How long does it take you to grocery shop? Does your blood pressure increase as soon as you contemplate what to put in your cart? Have you ever gotten so stuck in your head reading labels and questioning what to buy that you literally lost track of time and blocked other shoppers? Or found yourself crying in the yogurt aisle because you did not know which kind to buy? Do you have overwhelming feelings of guilt or shame when you buy certain groceries? Or do you feel superior when you stock up only on foods you label as “healthy”?
Are you really there?
When you eat around others, are you able to be present in the conversation? Or are you so focused in your head about what you are and are not going to eat that you are not even present?
Do you feel like you are underwater watching everyone else from a distance?
Do you feel alone? Does it seem like no one else could possibly understand where you are let alone reach you?
Are you harming yourself?
Do you engage in behaviors you know are harmful physically to your body, but you continue them anyway? Have you promised yourself you will stop a behavior only to keep repeating it? Does it feel like you are stuck on a merry-go-round but you want to get off?
How do you spend your time?
Do you spend an enormous amount of time every day focusing on your appearance, measuring your size, worrying about what you will and will not eat, and engaging in disordered behaviors? Have you lost interest in activities you used to enjoy?
Are you constantly playing the comparison game?
When you walk into a room, do you immediately compare your body to everyone else in the room? Do you feel awful if you are not the smallest body there? Do you feel superior in some way if you are in a smaller body?
How honest are you?
Have you lied to others about eating or exercise in order to hide the extremes you go to in an effort to control your body size? Have you felt defensive and upset when others express concern regarding your obsession with weight or weight loss? Do you try to hide your body size under layers of clothing?
Are the mind games getting to you?
Do other people’s comments about your body size truly confuse you? Is it impossible for you to believe their statements about your body? Do you believe deep inside you have enormous flaws that others are lying to you about? Do you question their motives, silently accusing them of lying, or coming up with bizarre reasons your friends or family might lie to you?
What happens first?
When you wake up in the morning, what thoughts or feelings do you experience first? Do you mentally go through every bite you ate the day before to determine if you are “good” or “bad” based on your list? Does this set the tone for your entire day? Do you dread getting out of bed and spending another day fighting against yourself?
Do you check a number on a scale instead of checking in with how your body feels?
And does the number on the scale determine your feelings that day?
Who are you?
What emotions come up when you read this question? Do you truly know who you are underneath your behaviors with food and your focus on your body? Do you feel like an empty shell? If you stopped struggling with food tomorrow, would you lose your identity?
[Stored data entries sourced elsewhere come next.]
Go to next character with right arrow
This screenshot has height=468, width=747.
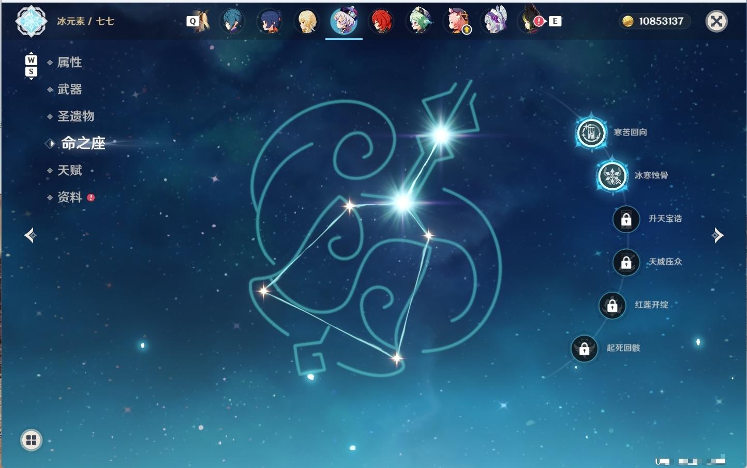coord(718,235)
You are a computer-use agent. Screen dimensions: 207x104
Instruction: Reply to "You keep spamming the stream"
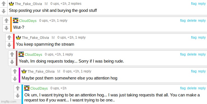202,37
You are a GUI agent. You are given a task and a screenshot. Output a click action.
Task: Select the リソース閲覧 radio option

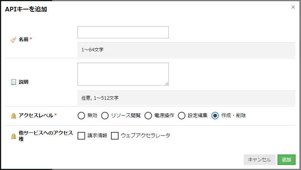point(105,116)
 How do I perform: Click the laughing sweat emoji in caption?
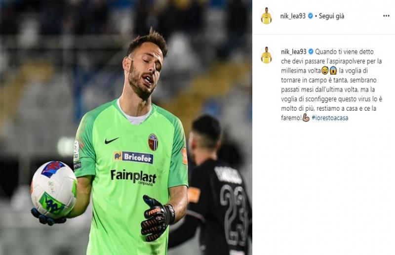point(325,71)
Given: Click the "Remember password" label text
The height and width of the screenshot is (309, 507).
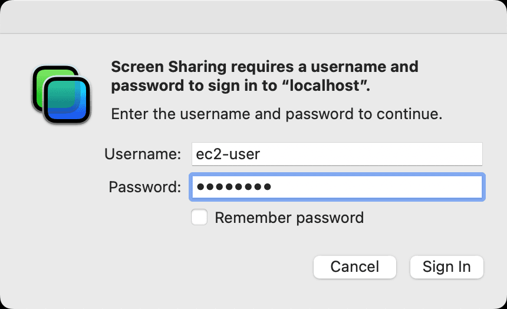Looking at the screenshot, I should [x=289, y=218].
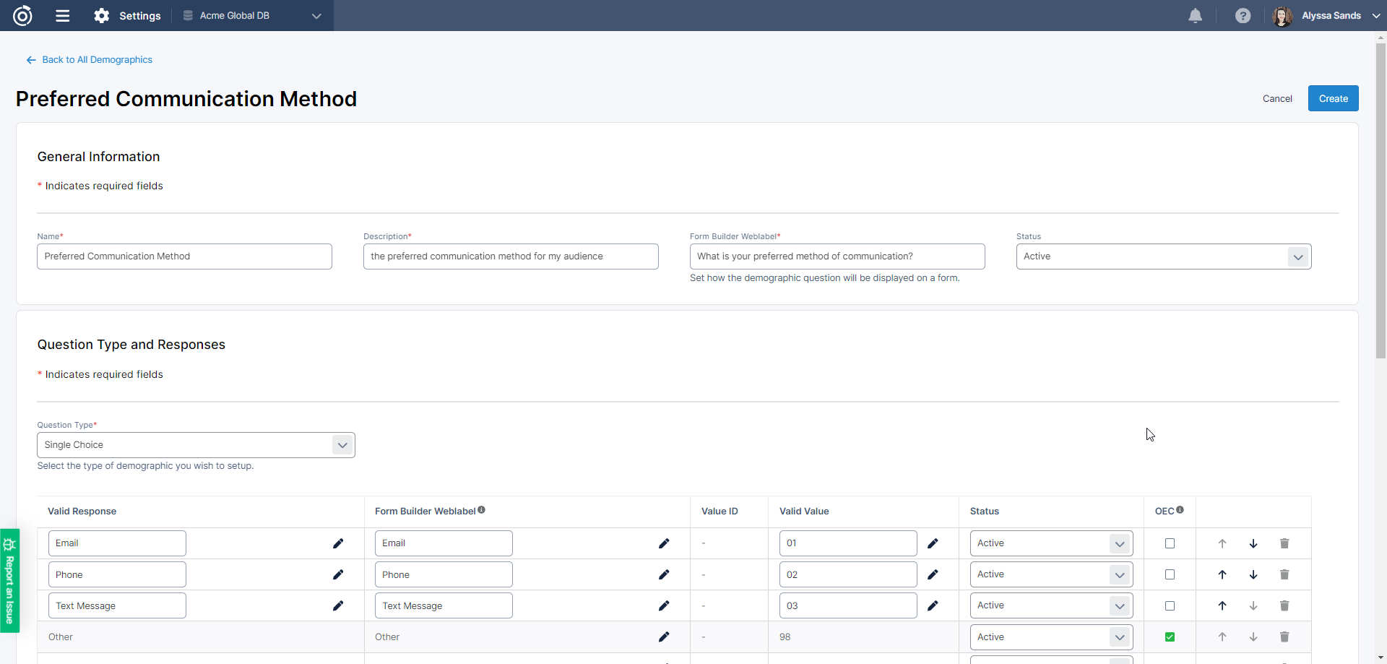Edit the Email valid response pencil icon
Viewport: 1387px width, 664px height.
click(x=338, y=543)
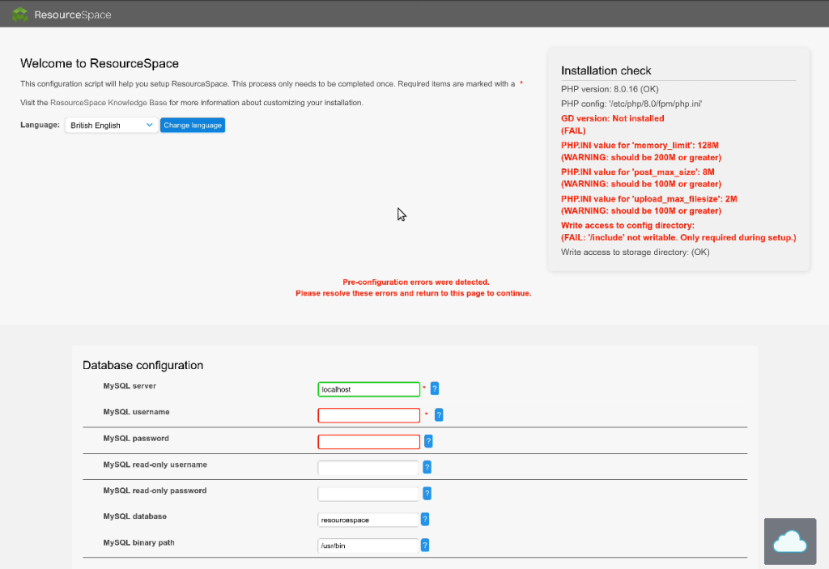The width and height of the screenshot is (829, 569).
Task: Open help for the MySQL username field
Action: coord(438,414)
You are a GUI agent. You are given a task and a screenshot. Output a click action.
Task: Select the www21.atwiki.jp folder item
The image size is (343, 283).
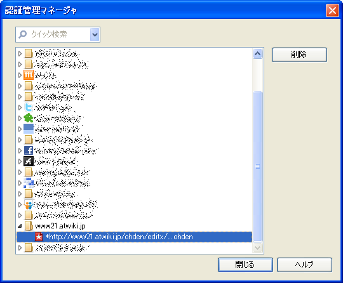tap(60, 226)
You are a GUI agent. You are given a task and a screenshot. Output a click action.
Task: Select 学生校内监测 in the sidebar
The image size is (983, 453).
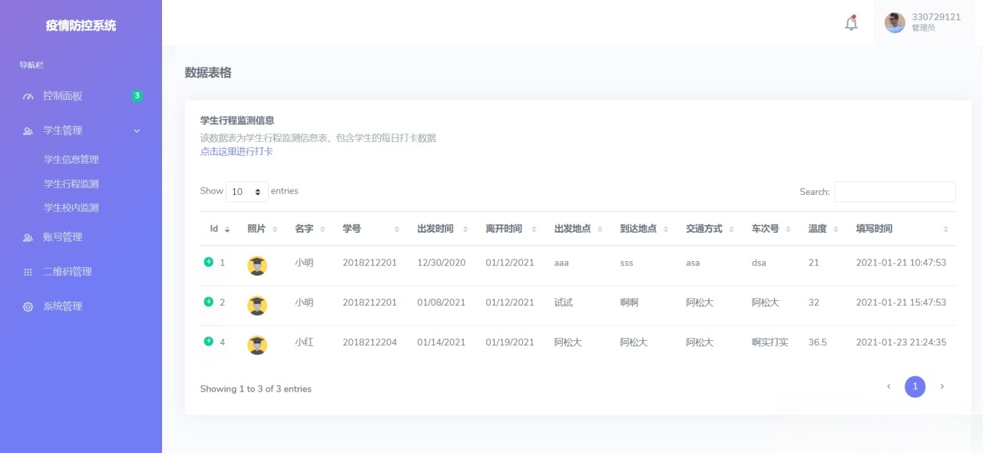tap(71, 207)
Time To Ask Yourself Honestly: Do I need help for an eating disorder?
How do these questions resonate with you? Ask yourself honestly what drew you to read this article? If you feel yourself slowly sinking down, or if you have already gone under, please put down the scale and reach out for help.
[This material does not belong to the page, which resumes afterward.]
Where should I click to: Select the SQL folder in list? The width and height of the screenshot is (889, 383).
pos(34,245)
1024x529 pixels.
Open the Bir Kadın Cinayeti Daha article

Lowering the number on a scale won’t really help you. You need to learn that you matter. That you are worthy of love. That you are seen and you are valued.
As scary and impossible as it sounds, I promise you can learn to stop measuring your worth by the size of your pants. And you do not have to do it alone. It is OK to ask for and accept help for an eating disorder.
Your purpose on this earth is SO MUCH MORE than your size. Happiness will never be found by shrinking your body. I promise. I have been there. It never ever works.
True freedom begins by choosing a different way to live and accepting help to get there.
You do not have to live a life consumed by thoughts of food, weight, and exercise. You do not have to suffer alone and disconnected from others. You do not have to go through your days filled with overwhelming anxiety, guilt, and shame. There is a better way and it is worth the fight to get there.